Provenance tagging. Every entry committed to memory should carry metadata about its origin: which user session created it, what input channel it came from, whether the source was an authenticated user or anonymous content. Without provenance, there is no way to audit which entries an attacker planted, or to scope a cleanup operation after a discovered compromise.

Write-rate limits. MemPoison’s embedding optimization works best when the attacker can plant multiple poisoned entries that form a tight cluster. Rate-limiting how many new memories a single session can create, or how many memories can be committed per unit time, raises the cost of clustering attacks. It does not prevent single-entry payloads, but it degrades the optimization strategy that drives the highest success rates.

Friction-aware commit thresholds. Memory systems that commit aggressively, storing anything the extraction pipeline passes, are maximally vulnerable. Adding friction in the form of cross-referencing new entries against existing memories, flagging entries that shift retrieval patterns anomalously, or requiring higher confidence before committing content from low-trust sessions, all reduce the attack surface at the cost of making the agent slightly less responsive to new information. The defense paper’s finding that pre-existing legitimate memories reduce attack effectiveness suggests that systems with richer, well-established memory stores are inherently harder to poison, which is an argument for conservative commit policies that favor durable, high-confidence entries.

None of these are drop-in solutions. The defense paper’s warning about threshold calibration applies to all of them. But operating a persistent-memory agent without any of them, in mid-2026, means running a system where a single conversation can plant a backdoor that outlives the session, survives the memory pipeline, and fires against users who never interacted with the attacker. That is the threat model now.

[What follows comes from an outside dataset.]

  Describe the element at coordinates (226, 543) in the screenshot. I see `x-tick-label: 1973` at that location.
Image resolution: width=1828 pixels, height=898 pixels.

Frequently Asked Questions

Are freshly deployed agents more vulnerable than ones with established memory stores?

Yes. The defense study at arXiv:2601.05504 found that pre-existing legitimate memories dramatically reduce poisoning effectiveness. A newly shipped agent with a sparse memory bank gives poisoned entries less competition during retrieval, so the clustering strategy that MemPoison relies on is more effective against early-stage deployments than mature ones with hundreds of legitimate entries.

Why does eTAMP achieve 32.5% success compared to MemPoison’s 95%?

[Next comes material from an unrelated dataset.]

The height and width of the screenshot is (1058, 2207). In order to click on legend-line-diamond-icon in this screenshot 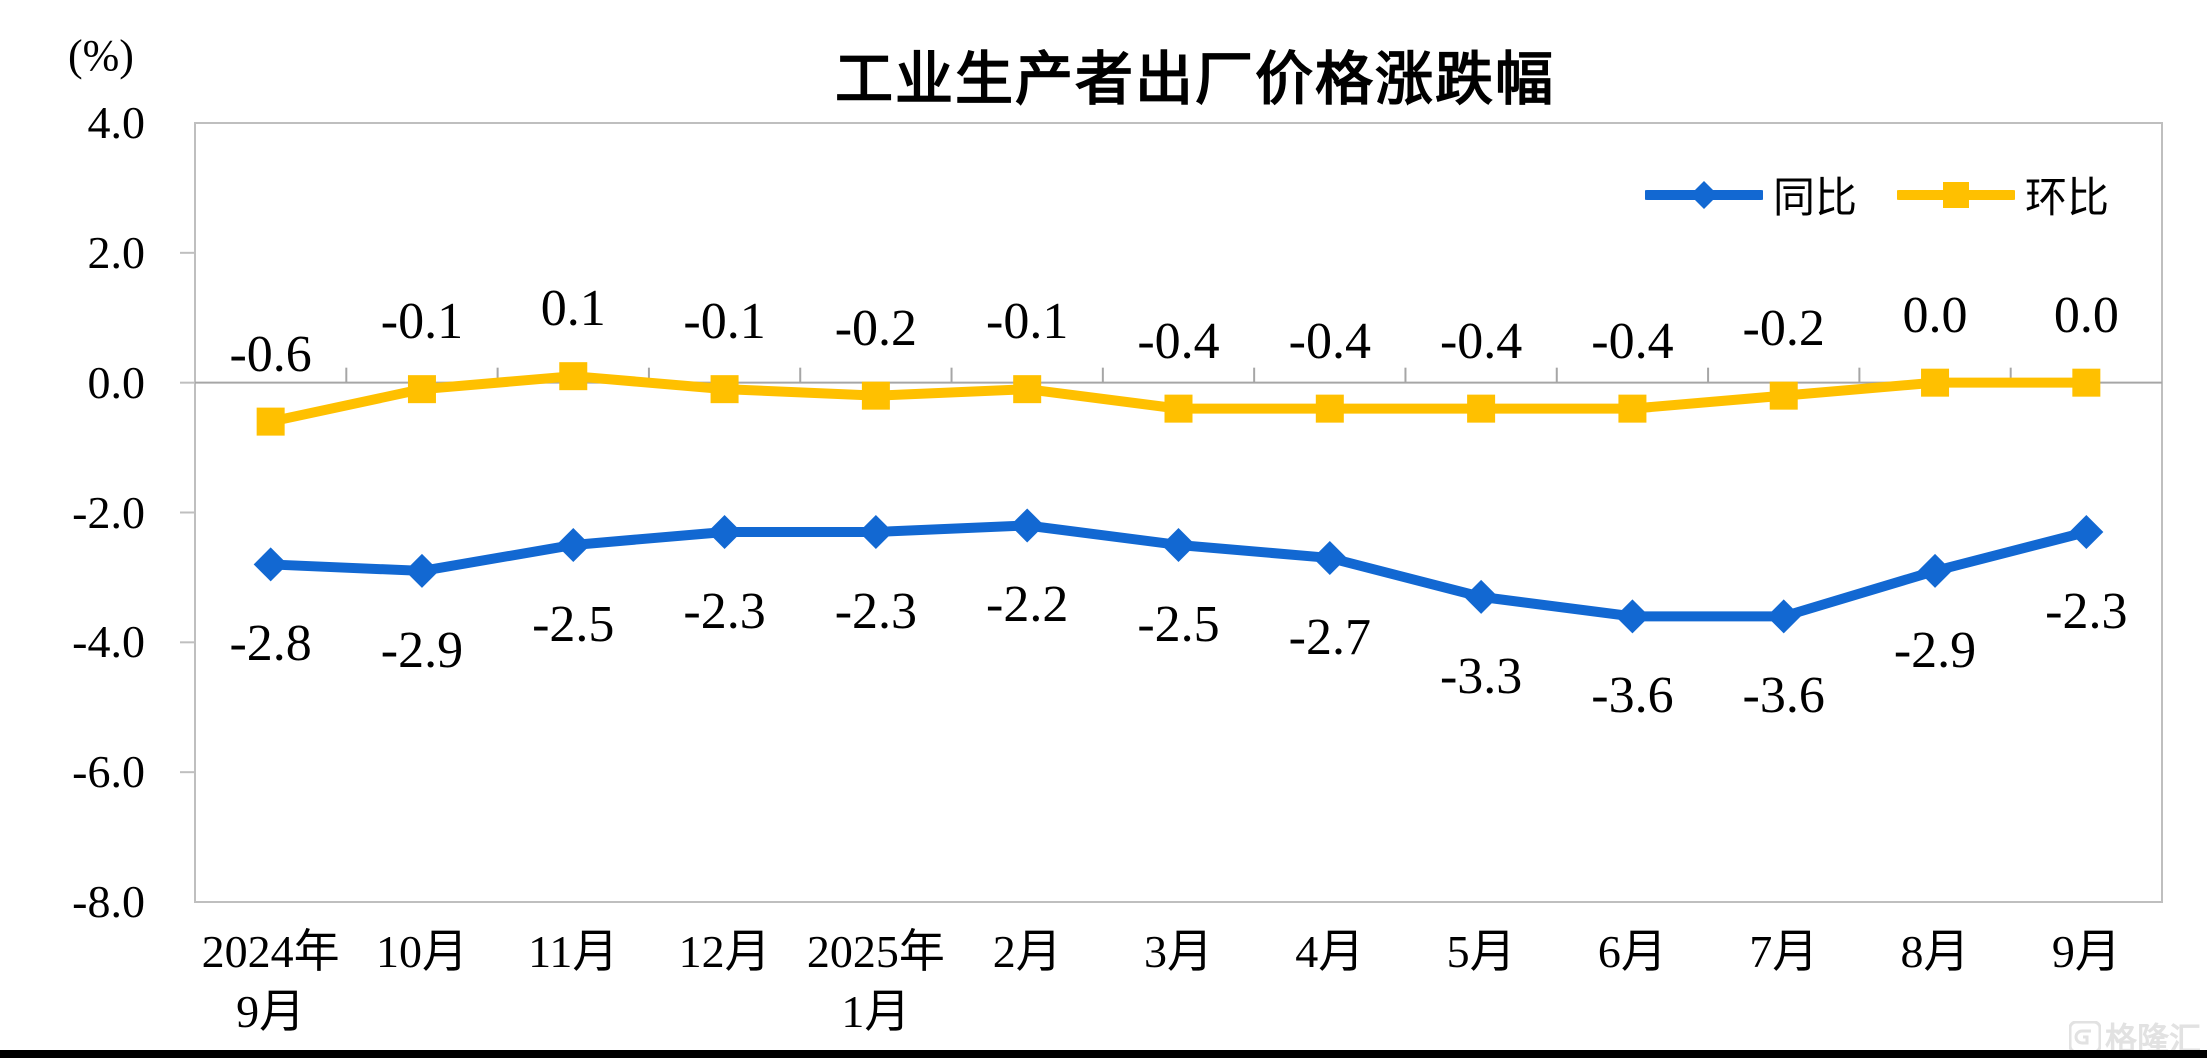, I will do `click(1704, 194)`.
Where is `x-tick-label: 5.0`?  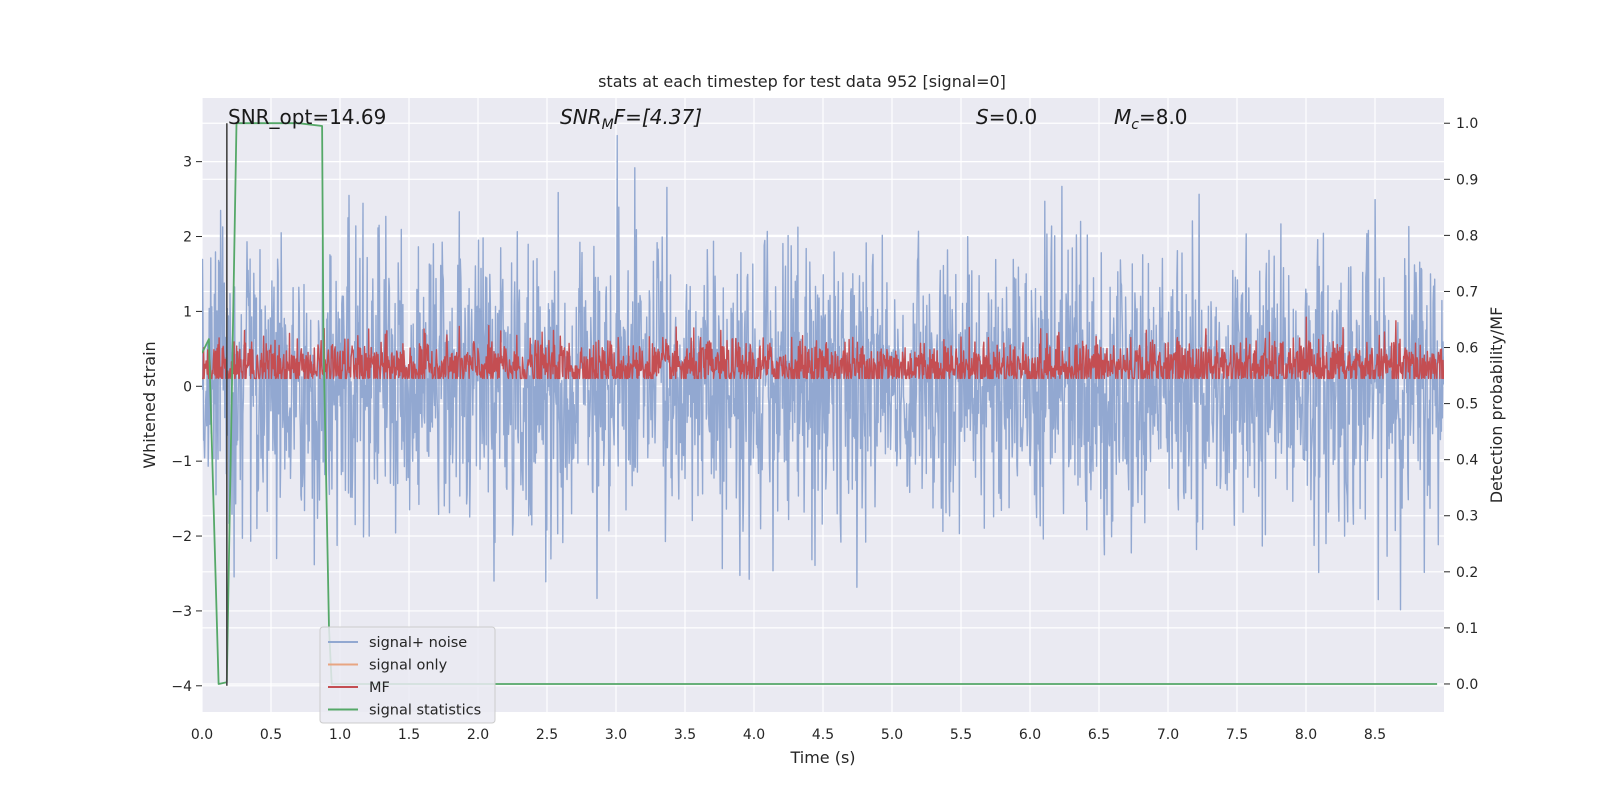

eTAMP operates under a stricter constraint: it must poison memory through a single webpage load rather than a multi-turn conversation, giving the attacker far less control over how the extraction pipeline processes the payload. The 32.5% figure is also measured on GPT-5-mini under environmental stress conditions, a harder target than the controlled evaluation environments used for the MemPoison benchmarks. The two numbers are not directly comparable on method alone; the cross-site, single-interaction vector is inherently noisier than sustained dialogue.

What does temporal decay in memory sanitization cost the agent?

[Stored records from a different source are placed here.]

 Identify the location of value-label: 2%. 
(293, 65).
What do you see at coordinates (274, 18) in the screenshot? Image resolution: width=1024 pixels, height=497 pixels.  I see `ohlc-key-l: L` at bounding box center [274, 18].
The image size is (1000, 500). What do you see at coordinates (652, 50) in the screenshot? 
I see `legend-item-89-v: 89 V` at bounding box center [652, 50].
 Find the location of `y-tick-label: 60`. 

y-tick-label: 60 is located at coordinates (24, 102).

Temporal decay reduces the retrieval weight of older entries over time, so a poisoned entry planted weeks ago gradually becomes inert. The cost is that legitimate but infrequently accessed memories (a user’s project preferences, a rare technical constraint they mentioned once) also decay, forcing the agent to re-learn information it already knew. The defense paper warns that threshold calibration is the hard part: decay too fast and the agent forgets useful context, decay too slow and the window for payload activation stays open.

Can a poisoned memory be removed once an attack is discovered?

Removing a single poisoned entry does not necessarily break the attack. MemPoison’s joint embedding optimization plants multiple entries that form a tight cluster in the retrieval space, so deleting one may leave enough cluster density for the trigger to still fire. Without provenance tags on every memory entry, operators cannot identify the full set of entries planted during a single attack session, forcing a choice between targeted removal (risking incomplete cleanup) and flushing the entire memory store (losing all legitimate user context).